### The task
Below are the records; output them exactly from the first line through the line with "Expand the 지불 방식 dropdown", stopping there.

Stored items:
---------------
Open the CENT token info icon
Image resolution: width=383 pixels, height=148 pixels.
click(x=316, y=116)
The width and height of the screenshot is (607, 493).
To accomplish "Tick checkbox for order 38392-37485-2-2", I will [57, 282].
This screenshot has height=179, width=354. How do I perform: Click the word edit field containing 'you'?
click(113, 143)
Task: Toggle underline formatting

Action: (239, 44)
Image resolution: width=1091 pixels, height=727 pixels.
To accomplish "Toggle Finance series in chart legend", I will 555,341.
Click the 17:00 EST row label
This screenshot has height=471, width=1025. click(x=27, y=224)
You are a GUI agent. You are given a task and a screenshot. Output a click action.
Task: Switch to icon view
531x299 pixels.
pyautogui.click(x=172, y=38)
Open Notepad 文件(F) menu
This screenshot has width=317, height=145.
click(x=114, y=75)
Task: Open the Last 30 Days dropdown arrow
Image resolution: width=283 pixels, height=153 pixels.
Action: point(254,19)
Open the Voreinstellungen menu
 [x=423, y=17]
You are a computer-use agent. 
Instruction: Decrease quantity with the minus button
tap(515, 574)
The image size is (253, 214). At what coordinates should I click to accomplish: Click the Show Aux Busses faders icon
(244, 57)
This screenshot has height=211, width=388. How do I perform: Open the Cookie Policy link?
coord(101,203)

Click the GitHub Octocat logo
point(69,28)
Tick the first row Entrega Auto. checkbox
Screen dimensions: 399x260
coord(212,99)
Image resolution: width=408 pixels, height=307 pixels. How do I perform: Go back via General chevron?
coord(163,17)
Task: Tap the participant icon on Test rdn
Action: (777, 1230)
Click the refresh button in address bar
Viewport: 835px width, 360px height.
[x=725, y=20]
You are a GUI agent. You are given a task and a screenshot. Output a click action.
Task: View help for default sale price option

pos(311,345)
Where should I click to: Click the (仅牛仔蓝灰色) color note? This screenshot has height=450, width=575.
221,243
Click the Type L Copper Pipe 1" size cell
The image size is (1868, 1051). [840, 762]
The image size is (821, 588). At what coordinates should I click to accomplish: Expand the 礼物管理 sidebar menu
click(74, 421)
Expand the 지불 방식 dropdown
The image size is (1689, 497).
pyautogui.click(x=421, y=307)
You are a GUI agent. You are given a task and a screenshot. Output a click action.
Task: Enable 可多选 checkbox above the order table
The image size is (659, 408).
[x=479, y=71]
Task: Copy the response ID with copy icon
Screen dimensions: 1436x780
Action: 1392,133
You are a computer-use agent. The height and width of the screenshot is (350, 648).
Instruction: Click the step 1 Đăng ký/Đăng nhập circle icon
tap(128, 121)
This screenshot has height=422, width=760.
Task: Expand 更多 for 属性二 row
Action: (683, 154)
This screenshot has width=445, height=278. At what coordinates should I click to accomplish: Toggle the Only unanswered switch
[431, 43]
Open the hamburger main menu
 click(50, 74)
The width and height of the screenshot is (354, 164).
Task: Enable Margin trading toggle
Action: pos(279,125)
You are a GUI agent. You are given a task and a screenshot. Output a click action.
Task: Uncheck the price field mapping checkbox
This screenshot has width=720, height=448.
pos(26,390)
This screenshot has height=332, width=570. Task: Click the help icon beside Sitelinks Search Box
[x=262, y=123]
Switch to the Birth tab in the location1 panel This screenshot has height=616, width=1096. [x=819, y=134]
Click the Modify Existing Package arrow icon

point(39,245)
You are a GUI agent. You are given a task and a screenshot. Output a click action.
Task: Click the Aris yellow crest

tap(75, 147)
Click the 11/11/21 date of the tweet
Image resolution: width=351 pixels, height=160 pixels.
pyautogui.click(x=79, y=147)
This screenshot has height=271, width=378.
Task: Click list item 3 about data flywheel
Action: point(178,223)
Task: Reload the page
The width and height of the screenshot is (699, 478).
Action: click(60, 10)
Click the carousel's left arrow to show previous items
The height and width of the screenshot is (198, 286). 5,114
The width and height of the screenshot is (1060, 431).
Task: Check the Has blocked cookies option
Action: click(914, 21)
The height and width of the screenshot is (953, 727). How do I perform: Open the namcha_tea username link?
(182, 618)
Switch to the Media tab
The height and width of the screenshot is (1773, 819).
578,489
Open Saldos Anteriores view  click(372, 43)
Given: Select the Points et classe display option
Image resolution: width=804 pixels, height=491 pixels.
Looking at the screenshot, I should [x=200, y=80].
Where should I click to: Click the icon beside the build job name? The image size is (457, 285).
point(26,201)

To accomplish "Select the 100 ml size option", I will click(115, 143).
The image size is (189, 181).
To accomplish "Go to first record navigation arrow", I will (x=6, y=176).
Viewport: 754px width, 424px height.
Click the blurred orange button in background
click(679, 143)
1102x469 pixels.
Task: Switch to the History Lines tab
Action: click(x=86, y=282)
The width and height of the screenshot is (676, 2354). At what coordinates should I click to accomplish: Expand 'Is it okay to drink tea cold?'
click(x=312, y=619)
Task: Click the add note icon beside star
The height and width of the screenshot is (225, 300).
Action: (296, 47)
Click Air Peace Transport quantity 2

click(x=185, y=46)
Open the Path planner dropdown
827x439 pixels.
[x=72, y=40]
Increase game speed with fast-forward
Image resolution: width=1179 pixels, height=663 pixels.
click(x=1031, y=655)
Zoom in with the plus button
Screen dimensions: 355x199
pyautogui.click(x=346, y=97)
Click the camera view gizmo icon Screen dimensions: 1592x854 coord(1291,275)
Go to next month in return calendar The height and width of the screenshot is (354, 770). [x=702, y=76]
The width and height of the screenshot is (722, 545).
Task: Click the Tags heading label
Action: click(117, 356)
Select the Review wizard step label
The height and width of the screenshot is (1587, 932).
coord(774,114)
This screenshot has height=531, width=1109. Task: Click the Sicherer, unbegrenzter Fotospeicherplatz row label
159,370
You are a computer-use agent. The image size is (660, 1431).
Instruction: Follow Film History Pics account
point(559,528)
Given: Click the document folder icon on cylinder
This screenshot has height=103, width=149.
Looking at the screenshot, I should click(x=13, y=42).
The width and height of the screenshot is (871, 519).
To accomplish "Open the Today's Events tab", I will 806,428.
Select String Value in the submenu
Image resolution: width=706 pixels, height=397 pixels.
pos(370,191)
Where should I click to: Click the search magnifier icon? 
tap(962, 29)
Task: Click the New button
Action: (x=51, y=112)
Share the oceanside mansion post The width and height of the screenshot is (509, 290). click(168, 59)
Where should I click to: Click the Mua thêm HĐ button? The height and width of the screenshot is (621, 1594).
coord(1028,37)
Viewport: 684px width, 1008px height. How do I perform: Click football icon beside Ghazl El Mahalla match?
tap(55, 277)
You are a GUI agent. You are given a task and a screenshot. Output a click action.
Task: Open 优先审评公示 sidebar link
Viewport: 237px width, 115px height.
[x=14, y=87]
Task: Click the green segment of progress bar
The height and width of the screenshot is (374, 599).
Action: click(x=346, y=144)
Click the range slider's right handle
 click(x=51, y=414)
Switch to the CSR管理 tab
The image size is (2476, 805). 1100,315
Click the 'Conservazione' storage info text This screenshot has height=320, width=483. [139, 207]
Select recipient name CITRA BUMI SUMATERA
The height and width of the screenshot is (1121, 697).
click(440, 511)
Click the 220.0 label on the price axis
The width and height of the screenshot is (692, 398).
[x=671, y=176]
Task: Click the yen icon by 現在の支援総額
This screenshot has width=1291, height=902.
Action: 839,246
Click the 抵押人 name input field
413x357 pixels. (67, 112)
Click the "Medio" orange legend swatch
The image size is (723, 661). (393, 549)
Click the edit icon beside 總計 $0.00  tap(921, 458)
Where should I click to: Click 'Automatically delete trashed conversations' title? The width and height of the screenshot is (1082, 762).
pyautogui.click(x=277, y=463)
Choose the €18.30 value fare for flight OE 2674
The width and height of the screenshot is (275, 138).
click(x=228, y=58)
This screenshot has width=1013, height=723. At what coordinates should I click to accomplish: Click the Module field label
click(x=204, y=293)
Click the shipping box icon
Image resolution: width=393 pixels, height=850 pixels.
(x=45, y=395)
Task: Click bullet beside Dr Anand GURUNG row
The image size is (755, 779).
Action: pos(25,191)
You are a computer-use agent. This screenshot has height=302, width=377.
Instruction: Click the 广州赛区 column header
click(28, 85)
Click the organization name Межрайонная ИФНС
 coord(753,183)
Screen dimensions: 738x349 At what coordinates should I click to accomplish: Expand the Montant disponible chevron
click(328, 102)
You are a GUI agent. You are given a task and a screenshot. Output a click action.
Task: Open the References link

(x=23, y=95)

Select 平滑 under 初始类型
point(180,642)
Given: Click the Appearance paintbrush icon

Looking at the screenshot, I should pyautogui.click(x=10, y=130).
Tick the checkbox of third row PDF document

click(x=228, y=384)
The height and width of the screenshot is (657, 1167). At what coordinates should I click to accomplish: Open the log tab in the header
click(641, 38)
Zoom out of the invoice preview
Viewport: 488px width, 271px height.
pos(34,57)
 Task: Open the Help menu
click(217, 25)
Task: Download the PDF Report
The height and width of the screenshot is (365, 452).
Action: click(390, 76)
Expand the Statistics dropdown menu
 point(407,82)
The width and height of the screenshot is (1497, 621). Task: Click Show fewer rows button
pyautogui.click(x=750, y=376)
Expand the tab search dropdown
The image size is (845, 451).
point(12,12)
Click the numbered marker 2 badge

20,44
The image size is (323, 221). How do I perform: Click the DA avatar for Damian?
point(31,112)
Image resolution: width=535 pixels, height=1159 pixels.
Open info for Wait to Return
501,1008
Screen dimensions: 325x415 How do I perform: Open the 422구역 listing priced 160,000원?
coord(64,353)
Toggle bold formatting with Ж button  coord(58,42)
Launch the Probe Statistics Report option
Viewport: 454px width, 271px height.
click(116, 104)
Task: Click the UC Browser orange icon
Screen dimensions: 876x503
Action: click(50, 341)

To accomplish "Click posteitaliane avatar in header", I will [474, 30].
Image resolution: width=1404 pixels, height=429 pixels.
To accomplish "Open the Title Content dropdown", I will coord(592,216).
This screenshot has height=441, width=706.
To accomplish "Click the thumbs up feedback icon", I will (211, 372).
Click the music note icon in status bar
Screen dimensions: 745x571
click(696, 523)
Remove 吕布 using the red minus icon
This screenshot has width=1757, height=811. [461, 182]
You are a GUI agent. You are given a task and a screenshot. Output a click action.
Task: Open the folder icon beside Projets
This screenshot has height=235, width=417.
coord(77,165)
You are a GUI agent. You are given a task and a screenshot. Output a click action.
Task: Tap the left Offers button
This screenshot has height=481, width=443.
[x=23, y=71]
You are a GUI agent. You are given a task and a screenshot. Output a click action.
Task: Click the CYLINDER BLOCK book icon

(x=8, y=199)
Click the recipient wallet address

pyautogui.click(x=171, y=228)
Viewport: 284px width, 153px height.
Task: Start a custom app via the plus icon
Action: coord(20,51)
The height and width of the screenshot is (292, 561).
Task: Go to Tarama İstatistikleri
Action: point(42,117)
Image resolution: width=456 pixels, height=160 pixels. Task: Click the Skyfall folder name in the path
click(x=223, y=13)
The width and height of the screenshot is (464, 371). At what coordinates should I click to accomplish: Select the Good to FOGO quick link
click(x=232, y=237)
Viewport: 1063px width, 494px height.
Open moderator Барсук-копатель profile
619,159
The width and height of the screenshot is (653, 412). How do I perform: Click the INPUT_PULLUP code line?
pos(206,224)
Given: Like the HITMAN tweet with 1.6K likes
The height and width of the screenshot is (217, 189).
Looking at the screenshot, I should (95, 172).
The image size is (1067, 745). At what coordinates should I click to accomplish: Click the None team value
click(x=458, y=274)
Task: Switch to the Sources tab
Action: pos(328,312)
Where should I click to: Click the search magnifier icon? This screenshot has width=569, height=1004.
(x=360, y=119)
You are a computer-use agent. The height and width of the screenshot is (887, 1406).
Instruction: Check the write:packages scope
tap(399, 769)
---------------
### Exercise result
Open the CENT token info icon
Image resolution: width=383 pixels, height=148 pixels.
click(x=316, y=116)
The width and height of the screenshot is (607, 493).
To accomplish "Tick checkbox for order 38392-37485-2-2", I will [57, 282].
This screenshot has height=179, width=354. How do I perform: Click the word edit field containing 'you'?
click(113, 143)
Task: Toggle underline formatting

Action: (239, 44)
Image resolution: width=1091 pixels, height=727 pixels.
To accomplish "Toggle Finance series in chart legend", I will 555,341.
Click the 17:00 EST row label
This screenshot has height=471, width=1025. click(x=27, y=224)
You are a GUI agent. You are given a task and a screenshot. Output a click action.
Task: Switch to icon view
531x299 pixels.
pyautogui.click(x=172, y=38)
Open Notepad 文件(F) menu
This screenshot has width=317, height=145.
click(x=114, y=75)
Task: Open the Last 30 Days dropdown arrow
Image resolution: width=283 pixels, height=153 pixels.
Action: point(254,19)
Open the Voreinstellungen menu
 [x=423, y=17]
You are a computer-use agent. 
Instruction: Decrease quantity with the minus button
tap(515, 574)
The image size is (253, 214). At what coordinates should I click to accomplish: Click the Show Aux Busses faders icon
(244, 57)
This screenshot has height=211, width=388. How do I perform: Open the Cookie Policy link?
coord(101,203)

Click the GitHub Octocat logo
point(69,28)
Tick the first row Entrega Auto. checkbox
Screen dimensions: 399x260
coord(212,99)
Image resolution: width=408 pixels, height=307 pixels. How do I perform: Go back via General chevron?
coord(163,17)
Task: Tap the participant icon on Test rdn
Action: (777, 1230)
Click the refresh button in address bar
Viewport: 835px width, 360px height.
[x=725, y=20]
You are a GUI agent. You are given a task and a screenshot. Output a click action.
Task: View help for default sale price option

pos(311,345)
Where should I click to: Click the (仅牛仔蓝灰色) color note? This screenshot has height=450, width=575.
221,243
Click the Type L Copper Pipe 1" size cell
The image size is (1868, 1051). [840, 762]
The image size is (821, 588). At what coordinates should I click to accomplish: Expand the 礼物管理 sidebar menu
click(74, 421)
Expand the 지불 방식 dropdown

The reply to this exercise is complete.